§ 435.1200 Medicaid agency responsibilities for a coordinated eligibility and enrollment process with other insurance affordability programs.
(a) Statutory basis, purpose, and definitions.
(1) Statutory basis and purpose. This section implements section 1943(b)(3) of the Act as added by section 2201 of the Affordable Care Act to ensure coordinated eligibility and enrollment among insurance affordability programs.
(2) Definitions. (i) Combined eligibility notice has the meaning as provided in § 435.4.
(ii) Coordinated content has the meaning as provided in § 435.4.
(iii) Joint fair hearing request has the meaning provided in § 431.201 of this chapter.
(b) General requirements and definitions. The State Medicaid agency must—
(1) Fulfill the responsibilities set forth in paragraphs (d) through (h) of this section and, if applicable, paragraph (c) of this section.

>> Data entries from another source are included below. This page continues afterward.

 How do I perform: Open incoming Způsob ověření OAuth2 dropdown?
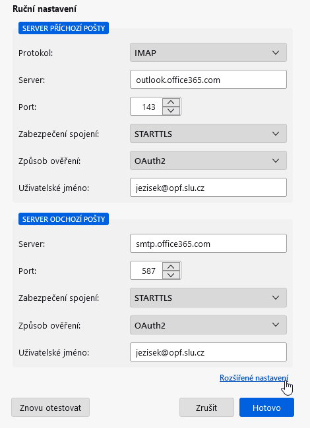coord(208,161)
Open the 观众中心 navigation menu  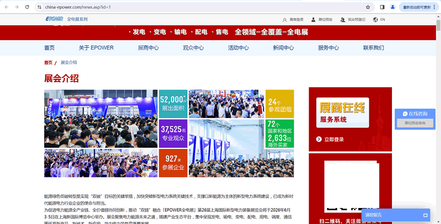(x=193, y=48)
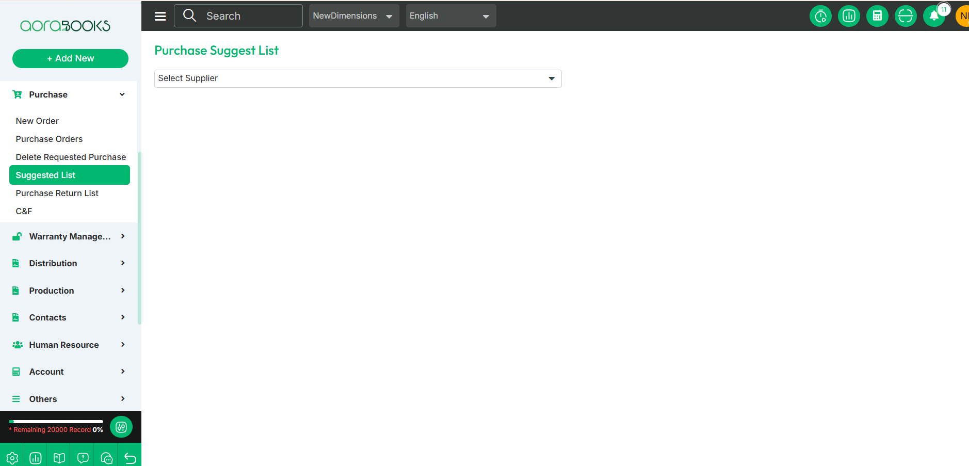Image resolution: width=969 pixels, height=466 pixels.
Task: Click the + Add New button
Action: click(70, 58)
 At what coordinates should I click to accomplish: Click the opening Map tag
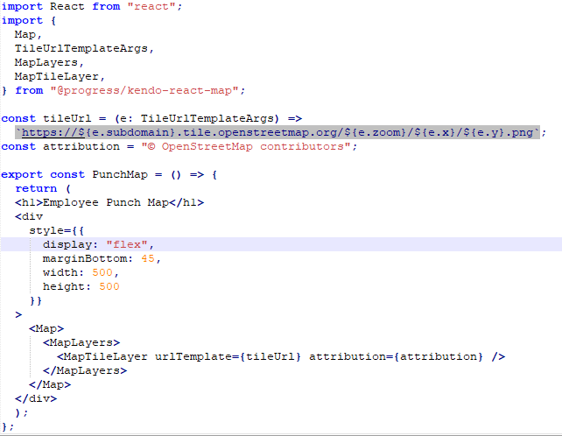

(2) Certify for the Exchange and other insurance affordability programs the criteria applied in determining Medicaid eligibility.
(3) Enter into and, upon request, provide to the Secretary one or more agreements with the Exchange, Exchange appeals entity and the agencies administering other insurance affordability programs as are necessary to fulfill the requirements of this section, including a clear delineation of the responsibilities of each program to—
(i) Minimize burden on individuals seeking to obtain or renew eligibility or to appeal a determination of eligibility for enrollment in a QHP or for one or more insurance affordability program;
(ii) Ensure compliance with paragraphs (d) through (h) of this section and, if applicable, paragraph (c) of this section;
(iii) Ensure prompt determinations of eligibility and enrollment in the appropriate program without undue delay, consistent with timeliness standards established under § 435.912, based on the date the application is submitted to any insurance affordability program;
(iv) Provide for a combined eligibility notice and opportunity to submit a joint fair hearing request, consistent with paragraphs (g) and (h) of this section; and
(v) If the agency has delegated authority to conduct fair hearings to the Exchange or Exchange appeals entity under § 431.10(c)(1)(ii) of this chapter, provide for a combined appeals decision by the Exchange or Exchange appeals entity for individuals who requested an appeal of an Exchange-related determination in accordance with 45 CFR part155 subpart F and a fair hearing of a denial of Medicaid eligibility which is conducted by the Exchange or Exchange appeals entity.
(c) Provision of Medicaid for individuals found eligible for Medicaid by another insurance affordability program. If the agency has entered into an agreement in accordance with § 431.10(d) of this chapter under which the Exchange or other insurance affordability program makes final determinations of Medicaid eligibility, for each individual determined so eligible by the Exchange (including as a result of a decision made by the Exchange or Exchange appeals entity in accordance with paragraph (g)(6) or (7)(i)(A) of this section) or other program, the agency must—
(1) Establish procedures to receive, via secure electronic interface, the electronic account containing the determination of Medicaid eligibility;
(2) Comply with the provisions of § 435.911 of this part to the same extent as if the application had been submitted to the Medicaid agency; and
(3) Comply with the provisions of § 431.10 of this subchapter to ensure it maintains oversight for the Medicaid program.